From the listing below, extract the lines from the line with "Given: Click the Elon Musk display name" up to and including the line with "click(828, 334)", and copy them verbatim.

— START —

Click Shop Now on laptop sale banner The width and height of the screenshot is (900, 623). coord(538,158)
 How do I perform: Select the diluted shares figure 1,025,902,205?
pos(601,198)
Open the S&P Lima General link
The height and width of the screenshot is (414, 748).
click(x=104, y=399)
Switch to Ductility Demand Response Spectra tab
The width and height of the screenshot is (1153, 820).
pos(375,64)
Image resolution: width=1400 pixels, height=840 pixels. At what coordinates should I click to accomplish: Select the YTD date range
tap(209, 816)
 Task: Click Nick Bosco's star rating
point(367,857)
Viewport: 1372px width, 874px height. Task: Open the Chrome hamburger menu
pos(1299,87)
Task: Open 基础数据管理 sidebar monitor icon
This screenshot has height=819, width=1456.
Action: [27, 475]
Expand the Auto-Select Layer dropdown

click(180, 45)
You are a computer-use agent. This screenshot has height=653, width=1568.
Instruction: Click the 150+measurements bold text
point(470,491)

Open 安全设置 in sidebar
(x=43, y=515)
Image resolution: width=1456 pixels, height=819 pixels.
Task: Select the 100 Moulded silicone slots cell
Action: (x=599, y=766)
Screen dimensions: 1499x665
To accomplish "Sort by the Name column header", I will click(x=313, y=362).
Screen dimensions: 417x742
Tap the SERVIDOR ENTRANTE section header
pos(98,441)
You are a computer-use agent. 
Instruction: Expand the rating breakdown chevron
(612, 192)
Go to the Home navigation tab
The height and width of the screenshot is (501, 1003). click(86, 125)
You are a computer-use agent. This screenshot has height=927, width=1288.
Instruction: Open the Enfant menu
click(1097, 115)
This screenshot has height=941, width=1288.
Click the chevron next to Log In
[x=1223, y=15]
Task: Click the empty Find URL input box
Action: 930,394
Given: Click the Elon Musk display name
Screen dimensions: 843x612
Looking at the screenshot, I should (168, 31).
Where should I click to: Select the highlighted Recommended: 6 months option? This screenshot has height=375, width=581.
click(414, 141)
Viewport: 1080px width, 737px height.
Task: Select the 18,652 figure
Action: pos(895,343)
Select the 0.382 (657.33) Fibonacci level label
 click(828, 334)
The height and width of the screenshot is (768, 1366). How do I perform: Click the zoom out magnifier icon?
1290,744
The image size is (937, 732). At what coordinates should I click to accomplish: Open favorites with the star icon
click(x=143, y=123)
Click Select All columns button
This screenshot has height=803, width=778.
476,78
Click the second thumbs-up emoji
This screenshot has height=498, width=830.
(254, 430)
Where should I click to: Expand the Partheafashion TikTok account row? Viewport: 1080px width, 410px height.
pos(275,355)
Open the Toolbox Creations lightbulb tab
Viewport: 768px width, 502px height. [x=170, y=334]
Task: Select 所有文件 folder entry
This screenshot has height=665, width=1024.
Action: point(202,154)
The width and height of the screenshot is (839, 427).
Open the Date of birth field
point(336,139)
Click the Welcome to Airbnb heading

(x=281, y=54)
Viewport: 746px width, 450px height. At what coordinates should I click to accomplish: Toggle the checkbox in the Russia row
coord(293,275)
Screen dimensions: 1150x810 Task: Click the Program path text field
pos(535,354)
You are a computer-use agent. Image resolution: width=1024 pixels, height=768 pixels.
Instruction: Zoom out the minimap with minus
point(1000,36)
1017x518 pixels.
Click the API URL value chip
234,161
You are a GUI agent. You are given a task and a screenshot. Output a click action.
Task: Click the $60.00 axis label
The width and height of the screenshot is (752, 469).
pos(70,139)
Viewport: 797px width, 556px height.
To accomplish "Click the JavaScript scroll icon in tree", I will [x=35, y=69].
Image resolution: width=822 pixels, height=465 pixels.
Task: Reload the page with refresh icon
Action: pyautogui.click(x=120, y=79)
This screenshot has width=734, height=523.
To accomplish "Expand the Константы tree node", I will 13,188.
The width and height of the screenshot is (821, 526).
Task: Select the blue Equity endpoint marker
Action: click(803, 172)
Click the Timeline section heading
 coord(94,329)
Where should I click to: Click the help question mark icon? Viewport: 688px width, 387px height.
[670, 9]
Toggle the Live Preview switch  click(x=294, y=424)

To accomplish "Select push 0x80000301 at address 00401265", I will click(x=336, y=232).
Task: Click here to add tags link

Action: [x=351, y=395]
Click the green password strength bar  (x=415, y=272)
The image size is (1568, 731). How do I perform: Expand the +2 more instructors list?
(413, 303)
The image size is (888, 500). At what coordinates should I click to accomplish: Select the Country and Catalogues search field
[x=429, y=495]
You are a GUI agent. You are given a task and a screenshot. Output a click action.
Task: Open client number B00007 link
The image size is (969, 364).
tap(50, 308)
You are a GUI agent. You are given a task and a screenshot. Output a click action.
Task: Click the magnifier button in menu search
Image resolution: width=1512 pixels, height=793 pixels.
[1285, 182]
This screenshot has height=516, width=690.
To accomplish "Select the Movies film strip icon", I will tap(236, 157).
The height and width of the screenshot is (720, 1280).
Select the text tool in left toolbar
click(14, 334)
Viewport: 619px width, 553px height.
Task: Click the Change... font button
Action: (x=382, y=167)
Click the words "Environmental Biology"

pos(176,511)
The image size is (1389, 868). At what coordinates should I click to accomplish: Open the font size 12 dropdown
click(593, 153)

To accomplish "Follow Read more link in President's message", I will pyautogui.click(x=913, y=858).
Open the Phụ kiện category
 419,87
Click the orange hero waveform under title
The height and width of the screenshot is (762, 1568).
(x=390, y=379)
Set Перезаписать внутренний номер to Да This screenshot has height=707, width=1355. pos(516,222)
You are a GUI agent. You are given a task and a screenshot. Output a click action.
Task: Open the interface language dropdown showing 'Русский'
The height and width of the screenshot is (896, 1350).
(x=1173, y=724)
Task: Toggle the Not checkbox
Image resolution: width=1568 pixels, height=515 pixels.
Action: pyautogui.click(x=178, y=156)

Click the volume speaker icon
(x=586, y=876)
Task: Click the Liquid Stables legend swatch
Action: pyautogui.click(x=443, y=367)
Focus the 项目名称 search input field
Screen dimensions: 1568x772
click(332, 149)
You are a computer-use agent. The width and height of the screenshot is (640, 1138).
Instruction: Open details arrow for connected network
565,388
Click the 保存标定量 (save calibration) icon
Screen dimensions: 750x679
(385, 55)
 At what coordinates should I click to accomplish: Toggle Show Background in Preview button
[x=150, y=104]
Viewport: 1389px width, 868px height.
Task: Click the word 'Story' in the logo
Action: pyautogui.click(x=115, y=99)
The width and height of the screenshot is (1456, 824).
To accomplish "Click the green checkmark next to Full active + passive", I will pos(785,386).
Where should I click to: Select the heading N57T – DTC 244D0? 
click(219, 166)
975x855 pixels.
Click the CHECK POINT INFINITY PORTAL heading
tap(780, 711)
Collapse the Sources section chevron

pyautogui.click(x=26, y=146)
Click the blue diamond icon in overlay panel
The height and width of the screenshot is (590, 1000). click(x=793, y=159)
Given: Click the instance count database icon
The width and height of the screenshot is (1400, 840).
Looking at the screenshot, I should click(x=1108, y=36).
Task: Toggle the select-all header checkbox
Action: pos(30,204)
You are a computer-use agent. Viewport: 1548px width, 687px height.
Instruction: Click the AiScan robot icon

— END —

#### [Correct output]
Given: Click the Elon Musk display name
Screen dimensions: 843x612
Looking at the screenshot, I should (168, 31).
Where should I click to: Select the highlighted Recommended: 6 months option? This screenshot has height=375, width=581.
click(414, 141)
Viewport: 1080px width, 737px height.
Task: Select the 18,652 figure
Action: pos(895,343)
Select the 0.382 (657.33) Fibonacci level label
 click(828, 334)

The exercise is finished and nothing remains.